**What you have to do**
How many lines in the rows below contain the string "height"? Reply with the number only.

(Collected data)
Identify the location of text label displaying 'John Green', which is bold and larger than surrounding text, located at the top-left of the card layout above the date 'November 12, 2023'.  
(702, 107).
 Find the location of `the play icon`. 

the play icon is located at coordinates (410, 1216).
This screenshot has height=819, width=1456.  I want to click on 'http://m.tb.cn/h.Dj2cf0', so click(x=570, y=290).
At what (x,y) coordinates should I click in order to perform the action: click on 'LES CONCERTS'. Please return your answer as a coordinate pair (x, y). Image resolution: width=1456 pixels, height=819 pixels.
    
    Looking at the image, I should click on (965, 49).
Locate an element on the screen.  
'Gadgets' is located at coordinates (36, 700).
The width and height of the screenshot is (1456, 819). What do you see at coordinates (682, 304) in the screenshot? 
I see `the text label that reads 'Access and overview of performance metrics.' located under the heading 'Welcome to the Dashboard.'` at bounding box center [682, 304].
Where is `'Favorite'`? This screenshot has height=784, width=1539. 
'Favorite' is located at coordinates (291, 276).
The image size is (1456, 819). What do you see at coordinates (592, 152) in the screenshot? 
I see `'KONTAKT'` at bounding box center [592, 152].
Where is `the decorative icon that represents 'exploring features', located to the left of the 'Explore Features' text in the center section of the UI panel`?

**Problem solution**
4